* _Tarefa 1_: No texto sobre a mensagem de Natal de António Costa, por que motivo muitos cidadãos terão dificuldade em rever-se na frase “Recuperámos a tranquilidade no dia-a-dia das famílias.”? Responda em uma a três frases.
* _Tarefa 2_: Prossiga o texto sobre a mensagem de Natal de António Costa a partir da última frase apresentada.

* _Excerto do texto_:

«Na mensagem de Natal do ano passado, António Costa falou da solidariedade necessária para enfrentar as consequências da guerra, do aumento da inflação e dos juros – e das acrescidas dificuldades que tal cenário trazia às famílias, às empresas, às autarquias, ao Estado central. Sublinhou que havia razões para o país “ter confiança no futuro”, mas não deixou de falar dos problemas.
Neste Natal, o país de Costa pareceu quase tão brilhante como a árvore de Natal que lhe serviu de cenário. Em menos de cinco minutos, mencionou 13 vezes as palavras “confiança” e “confiar”. A quadra é dada a optimismos, mas, mesmo dando o desconto de já estarmos em campanha, e de poder ser difícil a um primeiro-ministro prestes a deixar de o ser falar do futuro sem ser de forma abstracta, é bom não perder a noção da realidade.
“Juntos vencemos as angústias da pandemia”, disse. "Juntos garantimos” que a tragédia dos incêndios não se repetiu, criou-se emprego, houve “redução da pobreza e das desigualdades”, equilibraram-se as contas públicas, acelerou-se a transição energética… e continuou.
Sem prejuízo de nuns indicadores ser mais evidente que o país tenha realmente melhorado substancialmente face a 2015 do que noutros, há uma frase na qual muitos cidadãos terão uma grande dificuldade em rever-se: “Recuperámos a tranquilidade no dia-a-dia das famílias.” Num ano de inflação e juros a níveis históricos, que degradam o poder de compra e a capacidade de pagar uma habitação digna, “tranquilidade” é coisa que falta em muitas casas.

Registos retirados de um conjunto de dados:
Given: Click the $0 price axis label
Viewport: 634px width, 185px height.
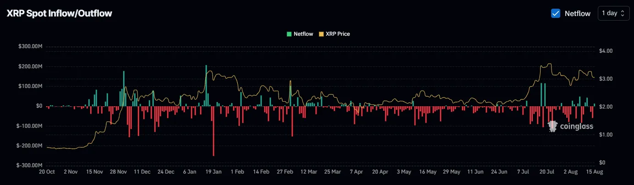Looking at the screenshot, I should point(602,163).
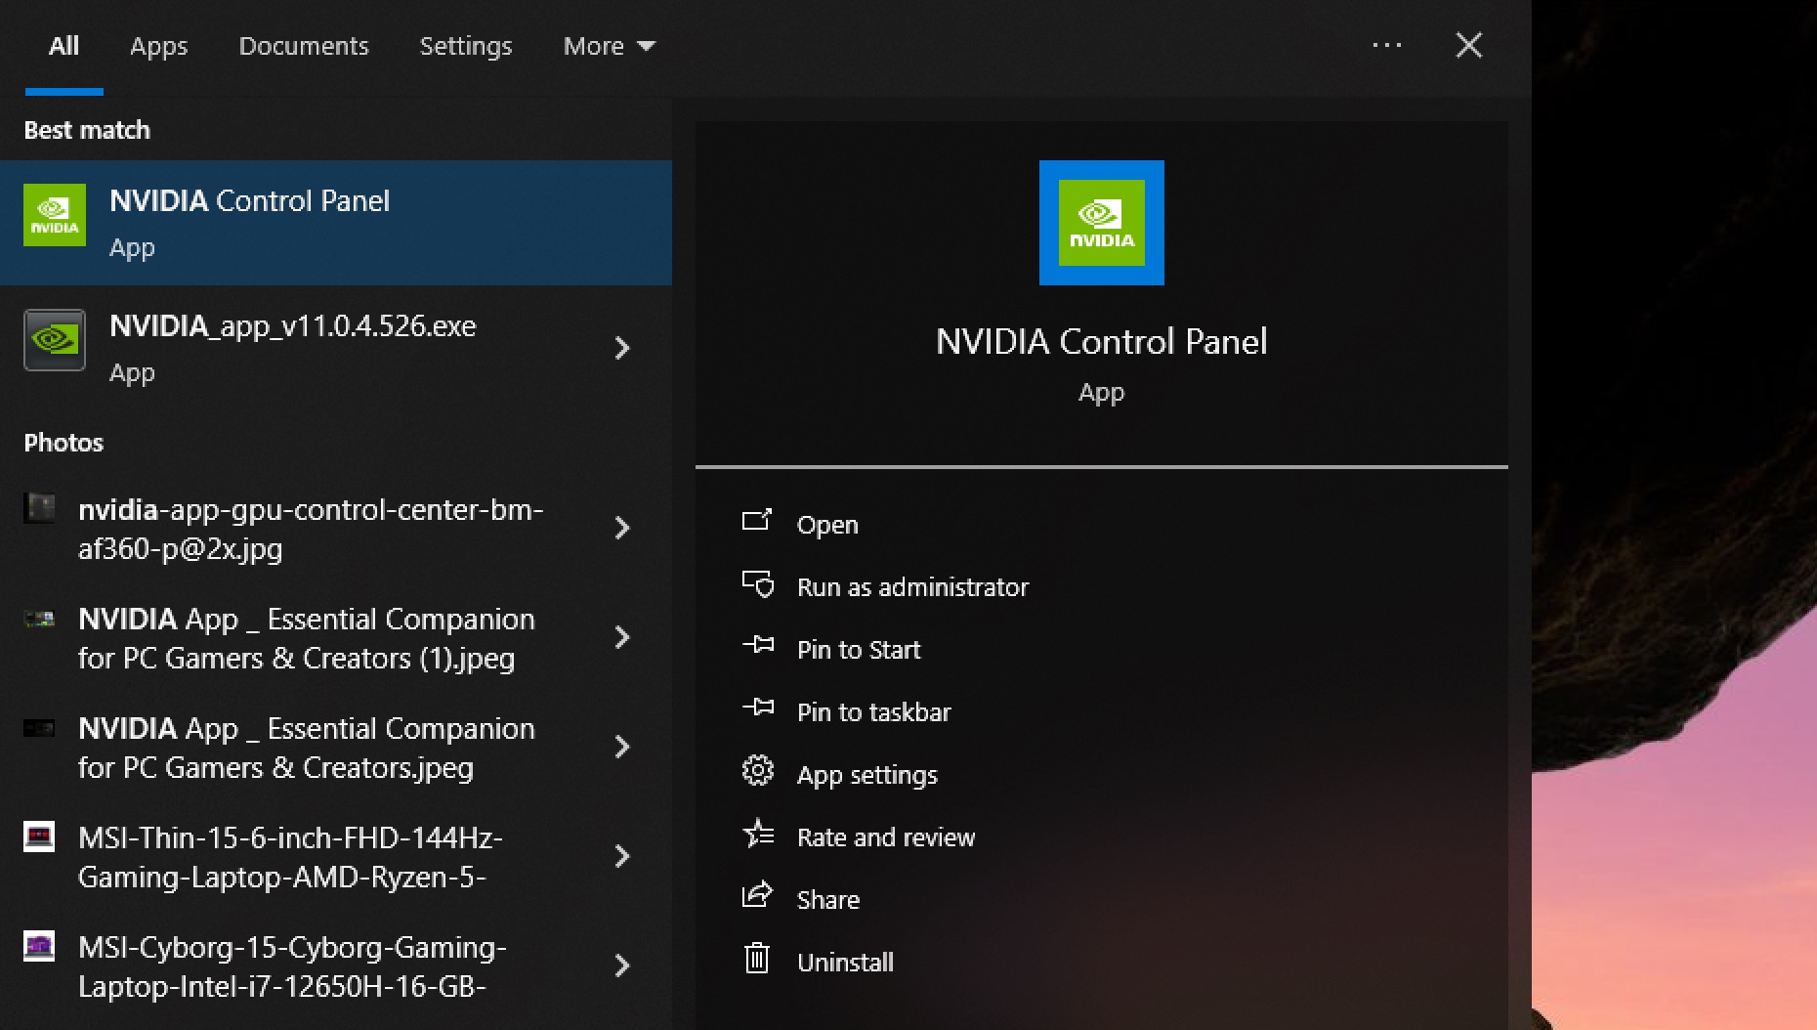Expand arrow for MSI-Cyborg-15 photo result

coord(622,966)
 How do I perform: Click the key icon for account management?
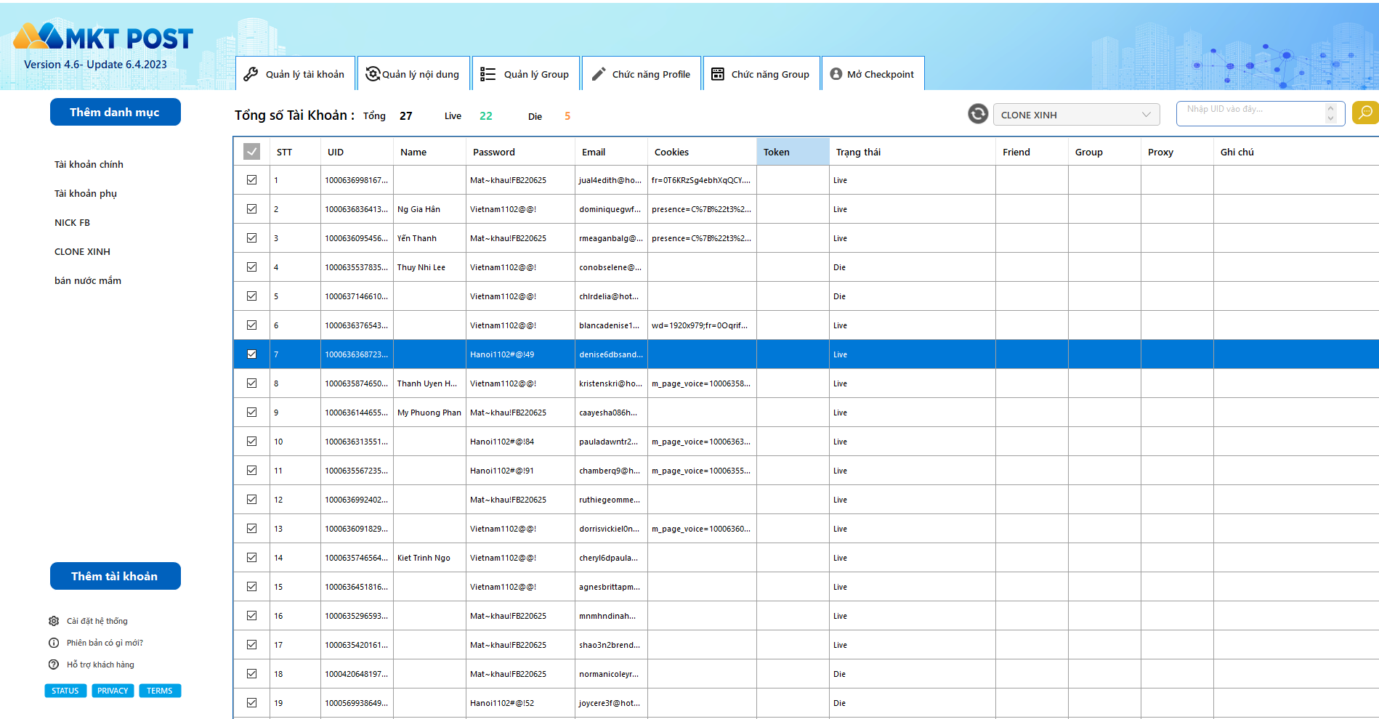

* _Resultado 1_: Porque, num ano de inflação e juros a níveis históricos, que degradam o poder de compra e a capacidade de pagar uma habitação digna, a tranquilidade é coisa que falta em muitas casas.

* _Resultado 2_:
Também é bom lembrar que a taxa de pobreza em 2022 baixou, sim, face aos valores de 2015, de 19% para 17%, mas é maior do que em 2019 ou em 2021 (16,6% e 16,4%). E o principal índice que mede as desigualdades da distribuição de rendimentos, o índice de Gini, voltou a subir em 2022 para níveis próximos de há oito anos (33,7 contra 33,9).
O país conseguiu iniciar o caminho para um novo modelo de desenvolvimento, desde logo com a redução, exemplar a nível europeu, do abandono escolar precoce e uma grande melhoria dos níveis de qualificações. E Costa pode e deve dizer que estas são armas essenciais para o futuro.
Mas num ano tão conturbado, e com umas eleições à porta que arriscam não trazer estabilidade, mencionar de passagem que "há problemas que ainda temos de ultrapassar” e “não desistimos de continuar a melhorar”, ignorando que em várias áreas a descolagem tem sido demasiado lenta e demasiado penosa para uma fatia importante da população, é um erro que alimenta o divórcio dos cidadãos de quem os representa.
A “tranquilidade” de Costa não é a de muitos portugueses.»